Whenever I have the opportunity, I attend a live performance by Gil Shaham. His concerts are reliably musical, programmed intelligently and, generally, flawless. I have been following his career for over 15 years now – attending one of his recitals has the air about it of catching up with an old friend.
For this Atlanta-area recital on February 16th, Gil partnered with his pianist sister, Orli. The pair have recorded Mozart’s entire piano & violin literature for video, so they eased comfortably into the evening with the K. 306 Sonata in D major. At the conclusion of the piece, Orli rose from the piano and addressed the sold-out audience with her familiar voice.

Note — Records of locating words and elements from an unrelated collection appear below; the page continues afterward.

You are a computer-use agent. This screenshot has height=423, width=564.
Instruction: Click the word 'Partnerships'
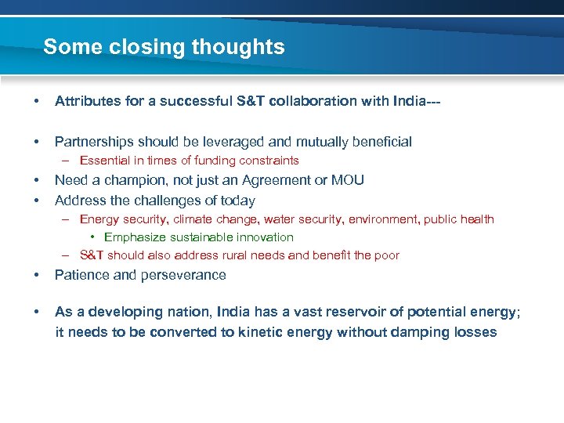[93, 142]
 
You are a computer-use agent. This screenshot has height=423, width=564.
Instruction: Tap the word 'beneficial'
[374, 142]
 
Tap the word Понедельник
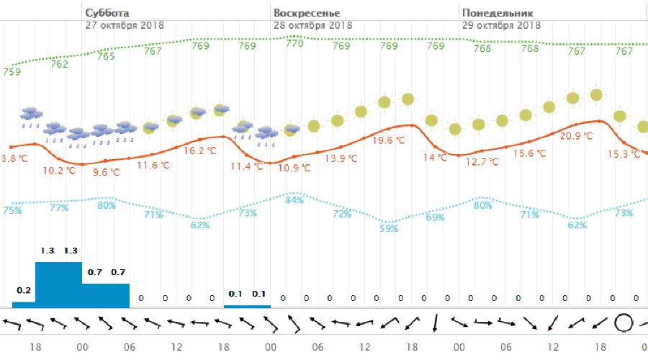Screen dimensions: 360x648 pos(497,13)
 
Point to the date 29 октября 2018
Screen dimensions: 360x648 pos(501,24)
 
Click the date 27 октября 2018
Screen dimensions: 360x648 pos(124,24)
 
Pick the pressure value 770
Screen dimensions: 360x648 pos(294,43)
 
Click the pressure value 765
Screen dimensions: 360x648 pos(106,56)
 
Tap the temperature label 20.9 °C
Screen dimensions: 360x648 pos(576,136)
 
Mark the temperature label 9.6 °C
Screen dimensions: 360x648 pos(107,173)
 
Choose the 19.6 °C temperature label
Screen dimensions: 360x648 pos(390,140)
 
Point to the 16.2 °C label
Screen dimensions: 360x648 pos(199,151)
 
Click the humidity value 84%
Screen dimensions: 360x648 pos(294,199)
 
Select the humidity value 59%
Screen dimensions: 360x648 pos(389,229)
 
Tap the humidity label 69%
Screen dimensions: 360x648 pos(435,217)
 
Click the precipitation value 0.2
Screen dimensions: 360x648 pos(24,290)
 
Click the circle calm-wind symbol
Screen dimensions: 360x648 pos(623,323)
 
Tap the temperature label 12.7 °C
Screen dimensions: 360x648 pos(482,163)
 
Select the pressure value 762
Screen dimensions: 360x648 pos(59,64)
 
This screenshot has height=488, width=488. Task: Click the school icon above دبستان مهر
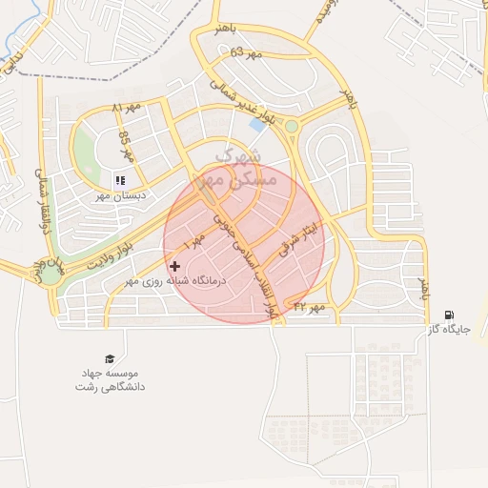(x=119, y=180)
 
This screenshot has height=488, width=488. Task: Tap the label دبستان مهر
(x=118, y=195)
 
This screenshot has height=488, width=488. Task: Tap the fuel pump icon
(x=449, y=315)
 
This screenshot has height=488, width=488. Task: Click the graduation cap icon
(x=111, y=358)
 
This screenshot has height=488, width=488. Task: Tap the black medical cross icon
(x=173, y=266)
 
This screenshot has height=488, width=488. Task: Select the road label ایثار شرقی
(x=296, y=244)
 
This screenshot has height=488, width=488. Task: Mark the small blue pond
(x=257, y=124)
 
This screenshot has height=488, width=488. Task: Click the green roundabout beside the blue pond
(x=291, y=126)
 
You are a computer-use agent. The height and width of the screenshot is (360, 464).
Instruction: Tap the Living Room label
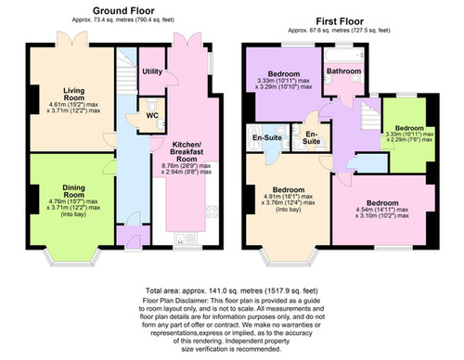(73, 95)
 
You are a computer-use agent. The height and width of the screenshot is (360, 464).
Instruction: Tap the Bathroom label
(343, 71)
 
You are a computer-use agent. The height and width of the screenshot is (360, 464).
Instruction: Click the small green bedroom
(408, 139)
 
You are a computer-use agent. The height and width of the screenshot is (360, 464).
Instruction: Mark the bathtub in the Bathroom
(342, 58)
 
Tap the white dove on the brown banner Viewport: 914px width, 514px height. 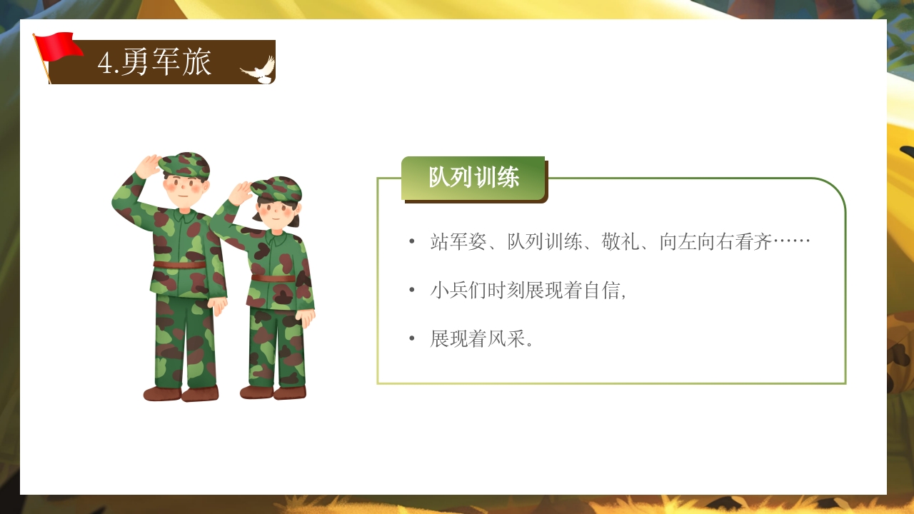point(258,69)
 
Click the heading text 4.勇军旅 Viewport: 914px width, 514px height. point(155,63)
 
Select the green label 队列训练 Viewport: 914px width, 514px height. point(473,178)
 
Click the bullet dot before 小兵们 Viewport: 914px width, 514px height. point(411,291)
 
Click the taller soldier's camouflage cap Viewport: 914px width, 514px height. point(185,164)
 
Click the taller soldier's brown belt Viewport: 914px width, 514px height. point(179,265)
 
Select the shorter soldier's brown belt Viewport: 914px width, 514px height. point(273,278)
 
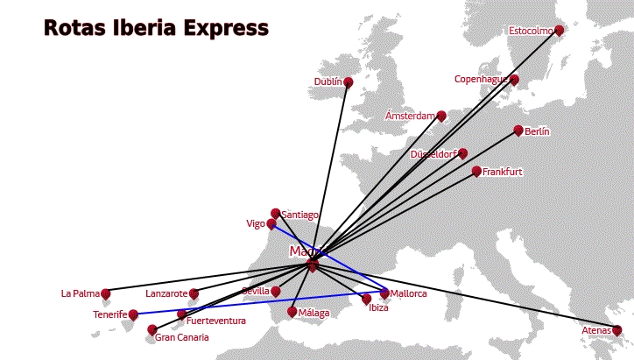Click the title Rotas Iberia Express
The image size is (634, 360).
click(x=156, y=28)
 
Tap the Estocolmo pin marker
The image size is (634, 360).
click(x=560, y=31)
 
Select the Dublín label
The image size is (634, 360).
click(x=328, y=81)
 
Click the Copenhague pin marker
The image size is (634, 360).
click(x=514, y=80)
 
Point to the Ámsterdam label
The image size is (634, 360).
click(x=410, y=116)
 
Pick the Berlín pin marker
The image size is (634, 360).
click(x=518, y=131)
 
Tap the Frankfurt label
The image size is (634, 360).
click(x=502, y=172)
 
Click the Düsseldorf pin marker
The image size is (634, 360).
click(x=463, y=153)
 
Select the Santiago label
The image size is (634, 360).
click(x=300, y=215)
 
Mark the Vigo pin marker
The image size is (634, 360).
click(x=271, y=224)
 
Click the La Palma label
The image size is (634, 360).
click(x=80, y=293)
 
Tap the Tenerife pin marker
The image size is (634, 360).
click(x=133, y=314)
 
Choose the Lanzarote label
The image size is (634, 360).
click(x=166, y=293)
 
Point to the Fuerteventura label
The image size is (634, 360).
click(x=216, y=321)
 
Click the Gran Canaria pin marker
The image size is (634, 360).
click(x=152, y=330)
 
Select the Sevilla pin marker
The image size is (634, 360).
click(x=276, y=291)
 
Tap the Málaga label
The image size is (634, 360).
click(x=313, y=313)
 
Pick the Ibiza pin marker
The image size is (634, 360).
click(x=367, y=300)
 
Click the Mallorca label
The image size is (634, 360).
click(x=408, y=293)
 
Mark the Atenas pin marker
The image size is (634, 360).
click(x=616, y=330)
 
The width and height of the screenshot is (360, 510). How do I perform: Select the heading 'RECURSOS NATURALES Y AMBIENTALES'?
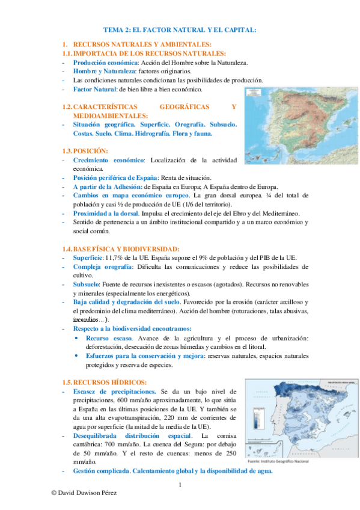pos(142,45)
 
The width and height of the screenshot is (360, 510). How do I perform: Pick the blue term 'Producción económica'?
pos(105,63)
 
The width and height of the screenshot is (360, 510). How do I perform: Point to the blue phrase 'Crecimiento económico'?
pos(109,160)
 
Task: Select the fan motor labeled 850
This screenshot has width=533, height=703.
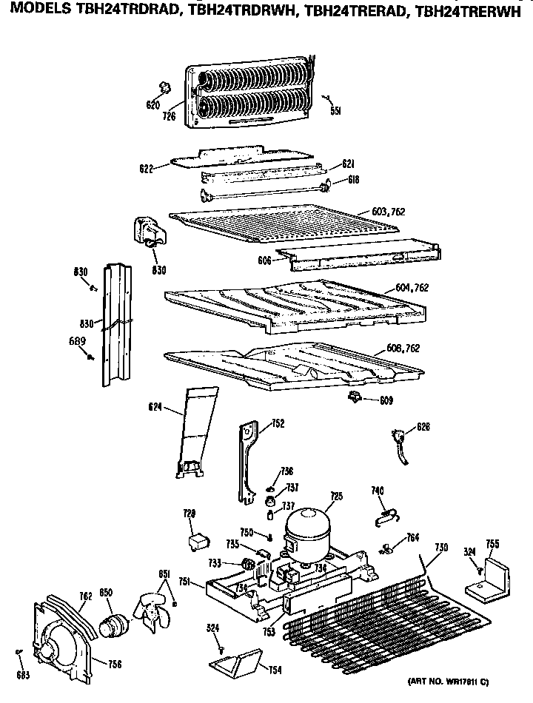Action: (x=115, y=623)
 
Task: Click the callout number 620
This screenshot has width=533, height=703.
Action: (x=152, y=106)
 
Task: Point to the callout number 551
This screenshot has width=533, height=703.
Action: (x=335, y=111)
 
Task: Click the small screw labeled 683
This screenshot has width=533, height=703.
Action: (x=20, y=652)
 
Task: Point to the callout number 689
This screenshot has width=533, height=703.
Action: (x=78, y=341)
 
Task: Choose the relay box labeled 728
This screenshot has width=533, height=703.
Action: (x=198, y=542)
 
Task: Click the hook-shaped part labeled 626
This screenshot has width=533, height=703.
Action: (x=402, y=446)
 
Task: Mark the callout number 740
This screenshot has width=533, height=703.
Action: (x=378, y=490)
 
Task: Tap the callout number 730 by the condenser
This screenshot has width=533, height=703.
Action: (x=441, y=547)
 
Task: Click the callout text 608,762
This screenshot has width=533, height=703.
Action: (x=403, y=348)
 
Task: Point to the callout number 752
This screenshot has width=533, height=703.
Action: (x=258, y=424)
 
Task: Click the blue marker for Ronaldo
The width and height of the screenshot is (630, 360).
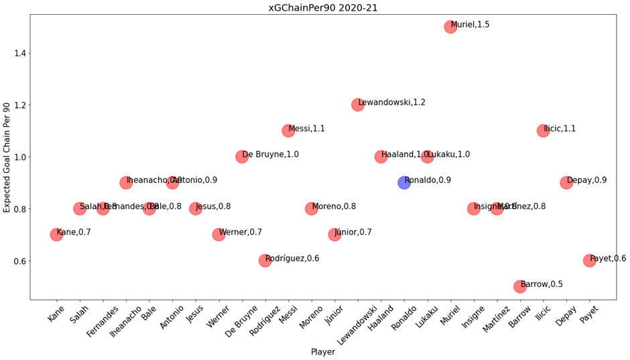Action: pyautogui.click(x=404, y=182)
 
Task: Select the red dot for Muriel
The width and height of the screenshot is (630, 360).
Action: pyautogui.click(x=450, y=27)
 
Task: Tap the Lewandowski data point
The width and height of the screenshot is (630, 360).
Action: pyautogui.click(x=358, y=105)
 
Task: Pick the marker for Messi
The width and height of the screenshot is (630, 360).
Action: pyautogui.click(x=288, y=131)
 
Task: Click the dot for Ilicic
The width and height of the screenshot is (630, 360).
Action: pyautogui.click(x=544, y=131)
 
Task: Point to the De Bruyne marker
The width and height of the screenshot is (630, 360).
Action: pyautogui.click(x=242, y=156)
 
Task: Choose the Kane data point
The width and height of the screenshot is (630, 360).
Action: pyautogui.click(x=56, y=235)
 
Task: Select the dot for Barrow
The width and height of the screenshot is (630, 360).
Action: pyautogui.click(x=520, y=286)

Familiar because since 2006, Orli has been the host of the entertaining but much too short NPR classical music segment entitled “Dial-A-Musician,” in which she calls up her musician frends while on the air and asks them questions such as “Why do the musicians in the string section bow in the same direction at the same time?” The fresh take on such mundane queries is fueled by Ms. Shaham’s obvious love of the subject matter and enthusiasm for sharing it with others. That spirit was clearly in evidence as she described the imagery and purpose behind the Faure and Szymanowski pieces that ended the first half of the program. She attempted to engage her brother into the presentation, but he would merely nod and smile, allowing her to work the crowd as effectively as she does with millions weekly on the radio.
The second half of the program was a workout of timing and finesse. The jagged lines of the Bartok were complemeted by the singing melodies and rhythms of the Prokofiev Second Sonata, a piece that Gil and Orli have had in their performing repertoire for several years.
You can tell the true acoustic of a performance space by how good the applause sounds: at the close of the Prokofiev Sonata, Spivey Hall was filled with the enthusiastic and thunderous pealing of hand claps, the sound clear and invigorating. The pair played one encore in acknowledgement, introduced by Gil in a rare spoken moment as Faure’s setting of “Clair de lune.”